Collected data
·····
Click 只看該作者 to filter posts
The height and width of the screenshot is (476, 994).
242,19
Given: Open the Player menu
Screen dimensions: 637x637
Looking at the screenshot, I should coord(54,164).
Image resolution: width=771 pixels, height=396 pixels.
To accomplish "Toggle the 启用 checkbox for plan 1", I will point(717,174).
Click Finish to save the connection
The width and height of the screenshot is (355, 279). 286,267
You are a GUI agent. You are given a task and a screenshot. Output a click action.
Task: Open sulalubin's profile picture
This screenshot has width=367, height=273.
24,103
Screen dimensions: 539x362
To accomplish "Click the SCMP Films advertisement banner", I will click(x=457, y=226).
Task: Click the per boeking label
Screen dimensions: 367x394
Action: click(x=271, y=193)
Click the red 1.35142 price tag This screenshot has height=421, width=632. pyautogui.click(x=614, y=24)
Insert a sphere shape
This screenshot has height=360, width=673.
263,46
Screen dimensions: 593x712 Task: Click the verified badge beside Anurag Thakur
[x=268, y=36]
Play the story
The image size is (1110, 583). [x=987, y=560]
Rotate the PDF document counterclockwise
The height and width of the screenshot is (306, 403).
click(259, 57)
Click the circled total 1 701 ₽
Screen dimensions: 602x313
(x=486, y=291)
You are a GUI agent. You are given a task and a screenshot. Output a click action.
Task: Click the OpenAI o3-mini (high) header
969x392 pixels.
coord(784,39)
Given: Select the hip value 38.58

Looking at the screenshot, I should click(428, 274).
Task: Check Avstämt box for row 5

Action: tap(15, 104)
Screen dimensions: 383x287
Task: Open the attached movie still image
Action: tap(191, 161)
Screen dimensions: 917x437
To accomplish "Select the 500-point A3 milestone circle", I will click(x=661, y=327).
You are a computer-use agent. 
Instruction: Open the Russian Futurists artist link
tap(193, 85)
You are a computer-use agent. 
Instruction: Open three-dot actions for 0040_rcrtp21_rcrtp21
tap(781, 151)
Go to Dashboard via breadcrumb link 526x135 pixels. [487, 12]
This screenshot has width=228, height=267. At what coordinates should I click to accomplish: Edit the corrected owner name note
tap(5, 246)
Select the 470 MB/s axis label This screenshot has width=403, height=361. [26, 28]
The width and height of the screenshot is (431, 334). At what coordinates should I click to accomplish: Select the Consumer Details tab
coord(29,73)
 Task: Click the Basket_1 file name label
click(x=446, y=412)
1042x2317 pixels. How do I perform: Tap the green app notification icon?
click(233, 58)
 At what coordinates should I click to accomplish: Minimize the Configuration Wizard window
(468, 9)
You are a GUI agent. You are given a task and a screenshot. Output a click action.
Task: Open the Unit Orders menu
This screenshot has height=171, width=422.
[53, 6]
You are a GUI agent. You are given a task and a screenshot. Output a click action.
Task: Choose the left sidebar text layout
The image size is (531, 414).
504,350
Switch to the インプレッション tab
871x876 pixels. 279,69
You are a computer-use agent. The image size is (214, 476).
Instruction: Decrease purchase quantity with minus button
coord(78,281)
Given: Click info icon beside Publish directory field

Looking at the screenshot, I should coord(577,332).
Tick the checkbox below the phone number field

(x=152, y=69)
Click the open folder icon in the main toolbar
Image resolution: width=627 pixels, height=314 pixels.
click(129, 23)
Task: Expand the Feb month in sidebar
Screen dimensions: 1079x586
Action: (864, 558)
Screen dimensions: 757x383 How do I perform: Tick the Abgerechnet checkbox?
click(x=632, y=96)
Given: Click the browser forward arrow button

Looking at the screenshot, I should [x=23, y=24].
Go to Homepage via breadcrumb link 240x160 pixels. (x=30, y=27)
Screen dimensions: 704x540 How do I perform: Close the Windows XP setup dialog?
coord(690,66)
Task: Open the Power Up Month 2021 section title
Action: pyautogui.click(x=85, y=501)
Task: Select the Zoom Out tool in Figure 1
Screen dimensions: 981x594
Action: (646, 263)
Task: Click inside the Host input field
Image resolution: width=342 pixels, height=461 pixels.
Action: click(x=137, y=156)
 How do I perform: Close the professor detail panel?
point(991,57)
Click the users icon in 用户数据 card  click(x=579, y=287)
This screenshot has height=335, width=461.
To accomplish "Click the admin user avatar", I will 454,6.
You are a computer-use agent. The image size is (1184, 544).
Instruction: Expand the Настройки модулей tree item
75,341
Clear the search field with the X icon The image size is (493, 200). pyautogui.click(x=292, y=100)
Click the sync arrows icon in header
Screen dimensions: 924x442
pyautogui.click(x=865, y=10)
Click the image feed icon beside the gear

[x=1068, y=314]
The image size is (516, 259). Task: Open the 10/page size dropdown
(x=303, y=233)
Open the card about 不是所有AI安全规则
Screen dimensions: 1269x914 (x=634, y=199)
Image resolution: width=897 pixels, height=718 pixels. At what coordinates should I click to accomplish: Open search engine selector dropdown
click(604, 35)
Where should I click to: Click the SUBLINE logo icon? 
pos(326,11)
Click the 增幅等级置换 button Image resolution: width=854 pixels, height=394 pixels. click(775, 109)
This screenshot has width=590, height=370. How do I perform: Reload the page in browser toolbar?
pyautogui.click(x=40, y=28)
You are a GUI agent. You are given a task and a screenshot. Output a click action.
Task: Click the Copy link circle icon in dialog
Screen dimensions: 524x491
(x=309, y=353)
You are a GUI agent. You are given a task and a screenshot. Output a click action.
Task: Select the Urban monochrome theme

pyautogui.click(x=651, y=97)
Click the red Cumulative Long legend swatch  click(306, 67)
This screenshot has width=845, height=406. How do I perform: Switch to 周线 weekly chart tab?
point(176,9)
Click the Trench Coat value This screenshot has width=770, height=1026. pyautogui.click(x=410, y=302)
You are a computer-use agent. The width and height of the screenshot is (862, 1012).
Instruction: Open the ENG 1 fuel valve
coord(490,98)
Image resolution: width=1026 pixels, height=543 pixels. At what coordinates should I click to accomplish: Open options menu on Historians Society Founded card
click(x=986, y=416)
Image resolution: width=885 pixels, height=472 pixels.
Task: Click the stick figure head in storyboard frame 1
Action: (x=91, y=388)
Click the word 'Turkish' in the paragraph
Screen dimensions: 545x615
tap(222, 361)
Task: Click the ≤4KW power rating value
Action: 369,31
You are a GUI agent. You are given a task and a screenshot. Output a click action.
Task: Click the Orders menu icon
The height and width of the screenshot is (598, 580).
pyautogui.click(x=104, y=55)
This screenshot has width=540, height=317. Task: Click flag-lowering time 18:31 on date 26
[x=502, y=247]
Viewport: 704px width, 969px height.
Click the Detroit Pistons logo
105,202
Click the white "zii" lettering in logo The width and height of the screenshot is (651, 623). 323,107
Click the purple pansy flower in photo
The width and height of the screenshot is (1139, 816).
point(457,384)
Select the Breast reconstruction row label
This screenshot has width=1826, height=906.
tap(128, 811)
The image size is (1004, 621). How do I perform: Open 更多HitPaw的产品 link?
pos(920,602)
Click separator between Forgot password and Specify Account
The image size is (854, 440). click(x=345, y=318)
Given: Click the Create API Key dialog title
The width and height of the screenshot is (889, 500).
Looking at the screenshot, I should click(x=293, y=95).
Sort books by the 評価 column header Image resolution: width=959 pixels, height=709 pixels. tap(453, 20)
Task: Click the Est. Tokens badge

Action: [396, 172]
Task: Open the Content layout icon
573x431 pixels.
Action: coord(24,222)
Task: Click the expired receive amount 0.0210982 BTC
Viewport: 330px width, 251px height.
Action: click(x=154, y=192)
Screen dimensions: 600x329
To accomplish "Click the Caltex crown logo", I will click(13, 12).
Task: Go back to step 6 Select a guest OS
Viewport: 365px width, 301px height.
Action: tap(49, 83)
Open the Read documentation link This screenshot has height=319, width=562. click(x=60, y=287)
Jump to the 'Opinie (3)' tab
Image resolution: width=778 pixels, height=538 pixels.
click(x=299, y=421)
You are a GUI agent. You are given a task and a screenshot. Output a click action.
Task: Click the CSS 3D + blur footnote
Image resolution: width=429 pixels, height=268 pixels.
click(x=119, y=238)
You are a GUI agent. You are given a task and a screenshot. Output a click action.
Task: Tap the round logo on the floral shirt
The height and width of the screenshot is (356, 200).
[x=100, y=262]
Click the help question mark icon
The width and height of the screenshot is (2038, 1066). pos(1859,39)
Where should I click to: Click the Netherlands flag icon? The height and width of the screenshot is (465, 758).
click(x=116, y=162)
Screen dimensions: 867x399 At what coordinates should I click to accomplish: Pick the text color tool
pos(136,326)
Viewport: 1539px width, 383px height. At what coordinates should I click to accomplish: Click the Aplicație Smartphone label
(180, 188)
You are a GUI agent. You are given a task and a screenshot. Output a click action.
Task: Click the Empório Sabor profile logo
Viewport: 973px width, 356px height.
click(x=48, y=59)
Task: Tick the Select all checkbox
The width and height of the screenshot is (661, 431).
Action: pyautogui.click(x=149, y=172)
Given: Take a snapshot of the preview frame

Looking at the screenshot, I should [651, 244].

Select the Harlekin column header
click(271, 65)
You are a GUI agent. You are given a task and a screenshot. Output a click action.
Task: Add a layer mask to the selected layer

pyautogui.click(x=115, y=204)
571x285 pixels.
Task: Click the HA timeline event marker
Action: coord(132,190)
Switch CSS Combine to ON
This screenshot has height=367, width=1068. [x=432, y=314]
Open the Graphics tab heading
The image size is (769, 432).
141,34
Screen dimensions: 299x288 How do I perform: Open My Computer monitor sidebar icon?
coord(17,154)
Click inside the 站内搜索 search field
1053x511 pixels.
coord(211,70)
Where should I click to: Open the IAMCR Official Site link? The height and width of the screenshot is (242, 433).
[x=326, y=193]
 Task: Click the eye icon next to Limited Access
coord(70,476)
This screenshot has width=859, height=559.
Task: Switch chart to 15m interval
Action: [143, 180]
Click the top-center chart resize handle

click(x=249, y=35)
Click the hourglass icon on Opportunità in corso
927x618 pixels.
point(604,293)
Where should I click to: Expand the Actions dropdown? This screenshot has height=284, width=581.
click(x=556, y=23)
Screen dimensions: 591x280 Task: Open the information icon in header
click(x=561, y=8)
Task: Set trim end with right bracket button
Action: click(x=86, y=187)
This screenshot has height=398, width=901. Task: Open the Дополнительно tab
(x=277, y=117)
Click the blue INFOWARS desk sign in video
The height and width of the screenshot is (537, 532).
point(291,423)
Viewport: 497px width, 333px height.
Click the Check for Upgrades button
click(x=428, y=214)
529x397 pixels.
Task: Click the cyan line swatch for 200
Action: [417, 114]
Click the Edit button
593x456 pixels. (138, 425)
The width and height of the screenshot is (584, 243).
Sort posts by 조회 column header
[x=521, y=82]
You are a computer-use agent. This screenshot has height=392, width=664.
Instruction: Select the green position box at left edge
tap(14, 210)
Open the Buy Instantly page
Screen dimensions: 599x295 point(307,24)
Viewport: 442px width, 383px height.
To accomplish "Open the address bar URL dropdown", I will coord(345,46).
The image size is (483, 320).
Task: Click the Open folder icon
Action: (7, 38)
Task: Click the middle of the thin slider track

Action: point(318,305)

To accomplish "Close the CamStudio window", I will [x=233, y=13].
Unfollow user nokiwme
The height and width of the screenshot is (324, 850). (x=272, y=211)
·····
◆ Your assignment
Look above for the line holding "Open the card about 不是所有AI安全规则", then set down exactly that line and every line after it up to and including the line holding "Click the red Cumulative", with nothing else.

◆ Response area
Open the card about 不是所有AI安全规则
Screen dimensions: 1269x914 (x=634, y=199)
Image resolution: width=897 pixels, height=718 pixels. At what coordinates should I click to accomplish: Open search engine selector dropdown
click(604, 35)
Where should I click to: Click the SUBLINE logo icon? 
pos(326,11)
Click the 增幅等级置换 button Image resolution: width=854 pixels, height=394 pixels. click(775, 109)
This screenshot has width=590, height=370. How do I perform: Reload the page in browser toolbar?
pyautogui.click(x=40, y=28)
You are a GUI agent. You are given a task and a screenshot. Output a click action.
Task: Click the Copy link circle icon in dialog
Screen dimensions: 524x491
(x=309, y=353)
You are a GUI agent. You are given a task and a screenshot. Output a click action.
Task: Select the Urban monochrome theme

pyautogui.click(x=651, y=97)
Click the red Cumulative Long legend swatch  click(306, 67)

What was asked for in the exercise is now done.